- **EXERCISE PASSAGE**:
=====

Before I spend $1200 on a piece of hardware, how is the i1 PRO 2 supported in linux? Is it supposed to use Argyll, or a built in Blackmagic driver or am I supposed to use the windows driver on a windows PC to save a CxF file?

Also, more generally, are there any recommendations for

* linux compatible devices to calibrate transparent media independent of a backlight (transparent)
* linux compatible devices to calibrate a combination of a backlight and transparent media (emissive)
* any currently sold device to do each of the above (not necessarily linux compatible)

Thanks!
Re: Colorimetery for transparent media
April 01, 2017 12:30AM
mh0,

you are correct X-rite doesn't supply a Linux driver for the i1 PRO2. Nor does the Linux version of our software support the device. Apologies, the website information was incorrect, we have updated it.

=====

- **EXERCISES TO COMPLETE**:
A - Answer each question from the i1 PRO 2 forum thread, one line per answer, marked (i), (ii), (iii) like the questions.
(i) What amount does the poster say the hardware would cost?
(ii) What file format does the poster mention saving with the Windows driver?
(iii) What does the reply say was done about the incorrect website information?
B - From the bulleted list in the i1 PRO 2 forum thread, list every kind of device the poster wants recommendations for.
C - Extend the i1 PRO 2 forum thread past its final sentence.

- **RAW DATA**:
=====

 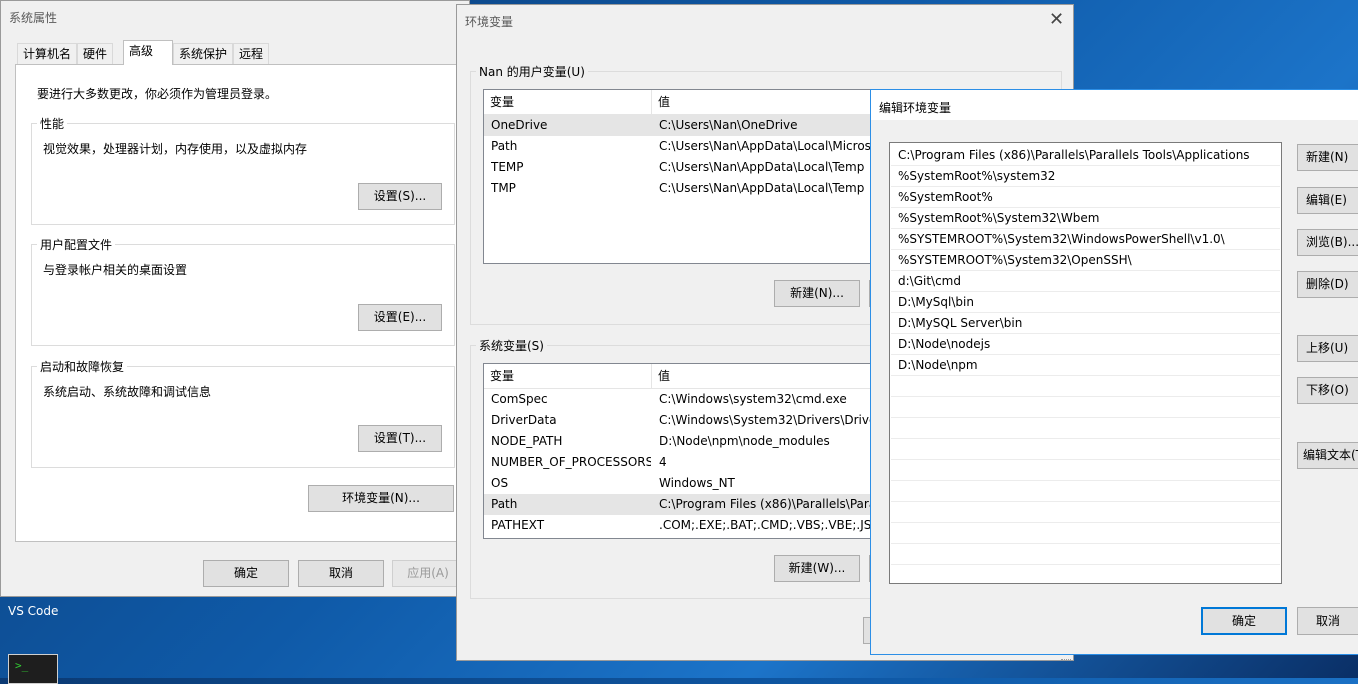 I want to click on tab-hardware: 硬件, so click(x=96, y=54).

=====

- **ANSWER SET**:
A -
(i) $1200
(ii) CxF
(iii) It was updated.

B -
- Linux-compatible devices to calibrate transparent media independent of a backlight (transparent)
- Linux-compatible devices to calibrate a combination of a backlight and transparent media (emissive)
- Any currently sold device to do each of the above, not necessarily Linux-compatible

C -
While your Blackmagic server runs on Linux, if you have another Windows or Mac PC, you can download and use a standalone Serendipity Client to connect to it from another machine. The spectrophotometer driver support listed, to be specific, refers to the Client operating system. It's the Client that runs spectrophotometers, so If you're able to run a Client on Windows or Mac you will be able to use the i1 PRO2.

In regards to your measurement requirements and linux and Blackmagic compatibility, the Barbieri LFP RT fits the bill. The Barbieri site discusses the procedure for measuring backlit materials with the LFP in an article entitled "How to measure Glass / Plexiglas".

The LFP is an excellent instrument, but a considerable investment.

If you have any further questions, please don't hesitate to ask.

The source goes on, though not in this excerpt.